Porque debe precisar si su combate a la corrupción va en serio, o se trata simplemente de un discurso para ganar votos. Si propone establecer normas de aplicación general o se trata de una justicia selectiva dependiendo de quien se trate y si es o no de su partido, si es o no una persona relevante.

Porque su actuación, como jerarca del PAN, dista mucho de ser imparcial y equitativa en los casos públicos en que se han visto implicados sus correligionarios. En especial con los sospechosos de sostener relaciones con  el narcotráfico, con el criminal más buscado del mundo antes de su recaptura.

Puede parecer atinado el plácet que ha concedido para el desafuero de Lucero Sánchez López, diputada local sinaloense, e investigar sus relaciones con el Chapo, no obstante que resulta extemporáneo, ya que esperó más de seis meses desde que fuera denunciada por utilizar documentos falsos para visitar al capo en la cárcel y, peor aún, luego de que la PGR había iniciado las pesquisas pertinentes. Sin embargo, el trato que dio a esa legisladora dista mucho de la protección que le otorga a Kate del Castillo, militante del PAN desde que su padre fue su candidato, investigada por idénticos vínculos.
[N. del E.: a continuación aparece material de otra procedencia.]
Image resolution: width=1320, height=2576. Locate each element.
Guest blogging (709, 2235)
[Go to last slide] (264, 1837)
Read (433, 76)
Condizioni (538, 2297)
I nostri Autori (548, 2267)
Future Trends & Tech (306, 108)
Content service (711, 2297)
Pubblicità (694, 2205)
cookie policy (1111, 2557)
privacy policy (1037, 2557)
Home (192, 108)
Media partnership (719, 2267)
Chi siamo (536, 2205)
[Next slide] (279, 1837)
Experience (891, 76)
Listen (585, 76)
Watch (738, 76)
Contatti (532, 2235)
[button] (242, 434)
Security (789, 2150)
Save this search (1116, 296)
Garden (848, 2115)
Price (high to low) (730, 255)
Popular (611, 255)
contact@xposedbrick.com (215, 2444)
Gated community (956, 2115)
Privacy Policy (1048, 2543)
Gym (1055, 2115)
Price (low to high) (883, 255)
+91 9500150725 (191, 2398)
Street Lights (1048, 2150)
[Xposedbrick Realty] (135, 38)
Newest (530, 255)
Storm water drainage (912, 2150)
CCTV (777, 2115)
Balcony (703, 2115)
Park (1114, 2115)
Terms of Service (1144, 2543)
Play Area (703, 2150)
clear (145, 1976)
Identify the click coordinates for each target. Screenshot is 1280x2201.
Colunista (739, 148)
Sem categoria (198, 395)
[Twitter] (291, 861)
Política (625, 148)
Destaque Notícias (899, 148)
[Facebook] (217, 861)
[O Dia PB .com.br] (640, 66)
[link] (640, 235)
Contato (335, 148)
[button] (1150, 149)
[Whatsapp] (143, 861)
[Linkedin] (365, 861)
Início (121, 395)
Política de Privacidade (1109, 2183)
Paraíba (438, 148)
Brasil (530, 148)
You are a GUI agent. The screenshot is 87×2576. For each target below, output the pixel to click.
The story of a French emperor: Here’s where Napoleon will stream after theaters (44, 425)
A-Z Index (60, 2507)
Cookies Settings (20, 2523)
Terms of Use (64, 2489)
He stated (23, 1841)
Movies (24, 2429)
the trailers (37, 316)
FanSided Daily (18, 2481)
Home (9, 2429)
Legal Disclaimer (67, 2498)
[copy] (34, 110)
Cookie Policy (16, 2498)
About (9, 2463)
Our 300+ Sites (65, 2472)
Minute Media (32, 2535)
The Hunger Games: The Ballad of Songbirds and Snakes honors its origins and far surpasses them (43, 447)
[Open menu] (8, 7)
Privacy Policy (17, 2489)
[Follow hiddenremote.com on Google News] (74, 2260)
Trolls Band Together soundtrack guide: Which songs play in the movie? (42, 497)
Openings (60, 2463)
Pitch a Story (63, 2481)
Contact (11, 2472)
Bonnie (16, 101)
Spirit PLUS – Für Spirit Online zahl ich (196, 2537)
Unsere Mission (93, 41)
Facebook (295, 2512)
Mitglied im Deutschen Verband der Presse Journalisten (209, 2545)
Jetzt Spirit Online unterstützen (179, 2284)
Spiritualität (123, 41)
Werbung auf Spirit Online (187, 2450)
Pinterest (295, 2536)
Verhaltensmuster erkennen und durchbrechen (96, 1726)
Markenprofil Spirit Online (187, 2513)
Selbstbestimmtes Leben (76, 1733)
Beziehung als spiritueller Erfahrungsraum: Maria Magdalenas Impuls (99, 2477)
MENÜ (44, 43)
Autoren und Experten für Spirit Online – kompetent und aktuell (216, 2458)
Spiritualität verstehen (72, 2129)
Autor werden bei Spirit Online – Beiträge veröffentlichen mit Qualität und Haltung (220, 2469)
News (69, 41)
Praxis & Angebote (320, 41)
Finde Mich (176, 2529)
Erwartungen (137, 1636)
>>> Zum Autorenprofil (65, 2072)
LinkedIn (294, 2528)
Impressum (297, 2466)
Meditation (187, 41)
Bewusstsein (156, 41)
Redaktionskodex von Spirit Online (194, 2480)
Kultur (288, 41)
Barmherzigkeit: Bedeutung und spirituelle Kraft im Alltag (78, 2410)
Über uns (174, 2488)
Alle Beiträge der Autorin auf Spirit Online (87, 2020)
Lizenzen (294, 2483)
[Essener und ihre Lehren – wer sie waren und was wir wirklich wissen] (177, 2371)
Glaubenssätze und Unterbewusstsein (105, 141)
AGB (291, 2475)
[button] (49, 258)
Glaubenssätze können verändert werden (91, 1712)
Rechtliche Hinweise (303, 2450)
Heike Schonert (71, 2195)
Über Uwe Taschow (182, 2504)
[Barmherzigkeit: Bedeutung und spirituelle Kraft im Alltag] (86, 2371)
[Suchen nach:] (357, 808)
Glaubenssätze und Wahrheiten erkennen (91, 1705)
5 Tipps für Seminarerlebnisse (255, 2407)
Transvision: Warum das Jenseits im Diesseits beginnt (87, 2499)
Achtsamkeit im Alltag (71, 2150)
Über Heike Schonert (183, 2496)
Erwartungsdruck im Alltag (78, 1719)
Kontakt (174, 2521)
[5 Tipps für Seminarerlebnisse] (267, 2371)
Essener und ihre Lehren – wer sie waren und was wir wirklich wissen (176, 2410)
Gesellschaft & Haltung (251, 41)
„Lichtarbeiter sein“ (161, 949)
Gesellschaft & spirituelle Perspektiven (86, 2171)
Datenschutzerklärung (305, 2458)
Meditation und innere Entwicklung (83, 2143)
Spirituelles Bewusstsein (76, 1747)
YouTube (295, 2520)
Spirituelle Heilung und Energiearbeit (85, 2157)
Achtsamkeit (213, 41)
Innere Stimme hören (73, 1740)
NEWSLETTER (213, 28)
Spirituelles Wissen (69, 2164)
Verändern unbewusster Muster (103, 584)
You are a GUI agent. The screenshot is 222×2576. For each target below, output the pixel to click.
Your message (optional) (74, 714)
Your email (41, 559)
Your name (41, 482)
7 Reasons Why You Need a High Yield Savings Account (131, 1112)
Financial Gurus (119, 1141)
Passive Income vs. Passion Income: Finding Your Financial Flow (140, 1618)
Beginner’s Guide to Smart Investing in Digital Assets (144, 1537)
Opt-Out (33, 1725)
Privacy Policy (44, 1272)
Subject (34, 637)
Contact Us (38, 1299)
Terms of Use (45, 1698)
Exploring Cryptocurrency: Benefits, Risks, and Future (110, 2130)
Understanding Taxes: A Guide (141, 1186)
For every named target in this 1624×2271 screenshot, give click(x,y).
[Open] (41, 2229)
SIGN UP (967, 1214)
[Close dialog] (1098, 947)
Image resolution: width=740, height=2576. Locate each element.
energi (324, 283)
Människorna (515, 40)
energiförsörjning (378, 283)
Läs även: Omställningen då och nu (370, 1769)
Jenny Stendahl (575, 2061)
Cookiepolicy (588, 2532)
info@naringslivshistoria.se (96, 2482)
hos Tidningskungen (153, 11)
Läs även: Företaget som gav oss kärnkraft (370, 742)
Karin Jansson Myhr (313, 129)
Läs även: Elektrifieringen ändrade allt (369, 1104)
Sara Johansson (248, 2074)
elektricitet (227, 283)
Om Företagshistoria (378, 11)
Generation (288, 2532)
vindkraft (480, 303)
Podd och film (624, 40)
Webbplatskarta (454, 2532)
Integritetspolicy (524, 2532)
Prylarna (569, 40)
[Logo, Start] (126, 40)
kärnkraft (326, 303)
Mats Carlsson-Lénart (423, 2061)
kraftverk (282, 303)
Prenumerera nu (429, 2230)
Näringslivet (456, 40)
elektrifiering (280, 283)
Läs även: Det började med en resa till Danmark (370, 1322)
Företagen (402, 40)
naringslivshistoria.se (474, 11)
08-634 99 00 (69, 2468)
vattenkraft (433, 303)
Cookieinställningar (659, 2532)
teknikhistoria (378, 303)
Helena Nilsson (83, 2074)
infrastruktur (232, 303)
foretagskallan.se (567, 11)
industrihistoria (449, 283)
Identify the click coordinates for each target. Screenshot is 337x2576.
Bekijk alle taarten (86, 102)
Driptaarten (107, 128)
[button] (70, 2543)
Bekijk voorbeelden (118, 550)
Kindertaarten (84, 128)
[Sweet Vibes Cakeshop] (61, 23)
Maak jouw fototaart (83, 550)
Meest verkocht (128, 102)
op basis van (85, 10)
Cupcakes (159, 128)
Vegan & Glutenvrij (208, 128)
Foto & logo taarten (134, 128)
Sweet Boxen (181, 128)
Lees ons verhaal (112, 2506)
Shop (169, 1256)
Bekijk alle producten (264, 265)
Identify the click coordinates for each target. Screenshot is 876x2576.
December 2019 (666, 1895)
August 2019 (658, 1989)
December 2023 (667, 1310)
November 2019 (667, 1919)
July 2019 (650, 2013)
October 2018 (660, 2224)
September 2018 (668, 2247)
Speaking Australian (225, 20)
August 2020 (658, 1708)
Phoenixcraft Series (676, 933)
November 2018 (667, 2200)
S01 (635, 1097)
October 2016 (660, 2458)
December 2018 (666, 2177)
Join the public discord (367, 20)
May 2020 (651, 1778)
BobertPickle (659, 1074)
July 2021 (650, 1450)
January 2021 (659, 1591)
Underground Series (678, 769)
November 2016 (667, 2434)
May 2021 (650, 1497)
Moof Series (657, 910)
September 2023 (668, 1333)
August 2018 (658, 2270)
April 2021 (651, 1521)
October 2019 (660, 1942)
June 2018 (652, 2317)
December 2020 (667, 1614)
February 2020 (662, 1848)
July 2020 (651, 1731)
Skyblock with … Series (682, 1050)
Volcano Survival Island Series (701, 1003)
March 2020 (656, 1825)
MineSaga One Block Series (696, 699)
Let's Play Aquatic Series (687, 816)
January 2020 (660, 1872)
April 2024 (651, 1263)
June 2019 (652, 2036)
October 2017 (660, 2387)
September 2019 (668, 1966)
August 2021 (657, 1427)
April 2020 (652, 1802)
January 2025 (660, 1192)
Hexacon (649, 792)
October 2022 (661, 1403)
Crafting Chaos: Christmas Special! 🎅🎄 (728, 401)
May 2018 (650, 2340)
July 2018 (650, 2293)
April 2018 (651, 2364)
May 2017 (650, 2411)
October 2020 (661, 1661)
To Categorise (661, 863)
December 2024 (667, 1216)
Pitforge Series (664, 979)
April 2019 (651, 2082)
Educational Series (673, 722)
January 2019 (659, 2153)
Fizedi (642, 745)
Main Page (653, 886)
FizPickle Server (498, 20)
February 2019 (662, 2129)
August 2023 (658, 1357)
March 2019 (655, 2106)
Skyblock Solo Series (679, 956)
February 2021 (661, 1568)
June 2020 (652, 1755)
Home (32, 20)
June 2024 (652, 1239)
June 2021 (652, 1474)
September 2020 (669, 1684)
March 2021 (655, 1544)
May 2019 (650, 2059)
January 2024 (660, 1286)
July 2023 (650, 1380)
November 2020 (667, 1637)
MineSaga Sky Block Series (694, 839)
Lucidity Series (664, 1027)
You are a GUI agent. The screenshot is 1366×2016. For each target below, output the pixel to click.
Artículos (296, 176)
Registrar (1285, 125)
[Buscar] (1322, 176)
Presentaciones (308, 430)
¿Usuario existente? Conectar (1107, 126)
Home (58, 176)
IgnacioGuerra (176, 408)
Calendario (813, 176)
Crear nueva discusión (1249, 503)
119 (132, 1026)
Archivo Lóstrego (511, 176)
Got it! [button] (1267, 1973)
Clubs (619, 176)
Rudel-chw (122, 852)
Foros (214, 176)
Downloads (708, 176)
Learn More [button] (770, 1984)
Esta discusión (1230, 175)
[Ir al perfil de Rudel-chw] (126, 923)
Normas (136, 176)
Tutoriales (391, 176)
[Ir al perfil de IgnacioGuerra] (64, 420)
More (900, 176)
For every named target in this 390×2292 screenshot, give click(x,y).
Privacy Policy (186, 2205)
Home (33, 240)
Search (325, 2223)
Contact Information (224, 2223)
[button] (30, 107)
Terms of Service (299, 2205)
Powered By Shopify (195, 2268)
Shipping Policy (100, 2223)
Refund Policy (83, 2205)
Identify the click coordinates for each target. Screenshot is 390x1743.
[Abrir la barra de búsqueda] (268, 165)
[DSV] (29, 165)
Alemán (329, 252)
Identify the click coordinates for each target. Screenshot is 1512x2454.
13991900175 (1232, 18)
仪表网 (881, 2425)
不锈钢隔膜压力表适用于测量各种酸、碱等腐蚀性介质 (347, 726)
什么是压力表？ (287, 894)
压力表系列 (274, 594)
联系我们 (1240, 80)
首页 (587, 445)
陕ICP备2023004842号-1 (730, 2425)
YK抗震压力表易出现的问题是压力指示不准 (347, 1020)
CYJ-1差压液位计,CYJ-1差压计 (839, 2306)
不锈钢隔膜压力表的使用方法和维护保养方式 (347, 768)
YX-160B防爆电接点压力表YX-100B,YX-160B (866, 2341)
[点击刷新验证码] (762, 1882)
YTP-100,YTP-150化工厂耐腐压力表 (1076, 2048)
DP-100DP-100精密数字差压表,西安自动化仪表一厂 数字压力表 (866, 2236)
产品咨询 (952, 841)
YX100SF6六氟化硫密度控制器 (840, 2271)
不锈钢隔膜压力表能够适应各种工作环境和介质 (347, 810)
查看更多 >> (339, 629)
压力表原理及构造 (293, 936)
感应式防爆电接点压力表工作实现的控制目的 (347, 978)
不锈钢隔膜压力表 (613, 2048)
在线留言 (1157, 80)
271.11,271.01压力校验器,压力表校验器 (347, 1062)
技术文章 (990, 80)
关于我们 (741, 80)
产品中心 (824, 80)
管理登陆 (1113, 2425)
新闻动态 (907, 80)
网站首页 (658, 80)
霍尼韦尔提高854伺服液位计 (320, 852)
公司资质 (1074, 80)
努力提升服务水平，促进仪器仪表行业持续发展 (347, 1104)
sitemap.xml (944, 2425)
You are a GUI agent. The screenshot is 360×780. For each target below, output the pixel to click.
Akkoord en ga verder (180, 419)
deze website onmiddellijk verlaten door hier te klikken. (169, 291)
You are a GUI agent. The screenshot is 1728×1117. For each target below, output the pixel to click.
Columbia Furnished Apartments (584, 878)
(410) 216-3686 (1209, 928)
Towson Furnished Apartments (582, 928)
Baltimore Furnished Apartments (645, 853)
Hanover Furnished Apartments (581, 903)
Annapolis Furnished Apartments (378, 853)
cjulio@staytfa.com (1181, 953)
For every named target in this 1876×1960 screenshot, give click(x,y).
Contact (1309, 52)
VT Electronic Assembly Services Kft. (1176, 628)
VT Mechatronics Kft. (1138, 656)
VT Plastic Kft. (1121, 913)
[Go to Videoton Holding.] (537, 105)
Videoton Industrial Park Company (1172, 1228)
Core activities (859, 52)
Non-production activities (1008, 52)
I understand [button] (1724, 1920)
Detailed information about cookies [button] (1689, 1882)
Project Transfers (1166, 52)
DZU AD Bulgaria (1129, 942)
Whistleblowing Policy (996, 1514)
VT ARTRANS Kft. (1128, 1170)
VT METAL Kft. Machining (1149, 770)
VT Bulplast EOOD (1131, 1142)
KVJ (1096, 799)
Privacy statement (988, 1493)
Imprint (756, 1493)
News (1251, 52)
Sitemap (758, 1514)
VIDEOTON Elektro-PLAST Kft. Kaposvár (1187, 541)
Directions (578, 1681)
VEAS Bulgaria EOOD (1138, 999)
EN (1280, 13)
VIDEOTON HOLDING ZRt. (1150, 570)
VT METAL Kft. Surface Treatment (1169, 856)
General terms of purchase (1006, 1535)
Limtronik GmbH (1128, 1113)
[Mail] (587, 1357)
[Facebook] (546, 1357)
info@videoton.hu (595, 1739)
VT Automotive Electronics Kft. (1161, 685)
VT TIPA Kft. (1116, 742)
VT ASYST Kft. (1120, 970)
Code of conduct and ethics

El mensaje no puede ser más contradictorio, cuando se hace al omiso sobre el régimen de corrupción extrema que encabezó Guillermo Padrés Elías como gobernador de Sonora.

Igual sucede con el senador  Jorge Luis Preciado, que, cuando candidato del PAN al gobierno de Colima, fue difundida por Anonymous  una conversación telefónica en la que obligaba a su novia, 20 años menor que él, a practicarse un aborto, conducta cuyo partido luchó para que fuera considerada criminal.

Están documentados casos en que, bajo la ley prohijada por el PAN, se ha obligado a menores de edad, víctimas de una violación, a tener el producto, o en que muchachas del servicio doméstico han sido sometidas a largos años de cárcel por haber sido denunciadas por sus patronas de haber abortado.

¿Por qué entonces Ricardo Anaya, líder nacional del PAN, no se pronuncia por que se investigue al senador blanquiazul por instigar a su pareja a cometer un delito? ¿Por qué no lo expulsa del PAN por violar los principios de su partido?
¿O se trata de lo mismo de siempre: castigar a la víctima y no al victimario, ateniéndose a la vieja ley sexista en la que el delito del violador quedaba suprimido si aceptaba casarse con su víctima, recibiendo así, más que un castigo, un premio?